The essence of DoS is to flood a target system with more traffic than it can handle, with the sole aim of making it inaccessible to its intended users. A DoS attack is usually carried out on a single machine.
What is a DDoS Attack?
A Distributed Denial of Service DDoS is also similar to a DoS attack. The difference, however, is that DDoS uses a collection of multiple connected online devices, also known as botnets, to flood a target system with excessive internet traffic to disrupt its normal function.
DDoS function like an unexpected traffic jam clogging the highway, preventing other vehicles from reaching their destination on time. An enterprise system prevents legitimate traffic from reaching its destination by crashing the system or overloading it.
Main Types of DDoS Attacks
Various forms of DoS/DDoS attacks show up alongside the advancement of technology, but in this section, we will look at the major forms of attacks that exist. Widely these attacks come in the form of attacking a network’s volume, protocol, or application layer.
#1. Volume-based attacks
Every network/service has an amount of traffic it can handle at a given period. Volume-based attacks aim to overload a network with a bogus amount of traffic, making the network unable to process any more traffic or become slow for other users. Examples of this type of attack are ICMP and UDP.
#2. Protocol-based attacks
Protocol-based attacks aim to overpower server resources by sending large packets to target networks and infrastructure management tools such as firewalls. These attacks target the weakness in layers 3 and 4 of the OSI model. SYN flood is a type of protocol-based attack.
#3. Application layer attacks
The application layer of the OSI model generates the response to a client’s HTTP request.
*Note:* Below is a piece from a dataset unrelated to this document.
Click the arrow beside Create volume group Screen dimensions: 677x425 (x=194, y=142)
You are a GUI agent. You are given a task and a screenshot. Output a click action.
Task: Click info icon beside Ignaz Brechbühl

An attacker targets layer 7 of the OSI model responsible for delivering these pages to a user by sending multiple requests for a single page, making the server occupied with the same request and becomes impossible to deliver the pages.
These attacks are difficult to detect because a legitimate request cannot be easily differentiated from an attacker’s request. The type of this attack includes slowloris attack and an HTTP flood.
Different Types of DDoS Attacks
#1. UDP attacks
User Datagram Protocol (UDP) is a type of connectionless communication with a minimal protocol mechanism used primarily on real-time applications where a delay in receiving data cannot be tolerated, e.g., video conferencing or gaming. These attacks happen when an attacker sends a large number of UDP packets to a target making the server unable to respond to legitimate requests.
#2. ICMP flood attacks
Internet Control Message Protocol (ICMP) flood attacks are a type of DoS attack that sends an excessive number of ICMP echo request packets to a network, leading to network congestion and wastage of the network bandwidth leading to a delay in response time for other users. It could also lead to a complete breakdown of the network/service being attacked.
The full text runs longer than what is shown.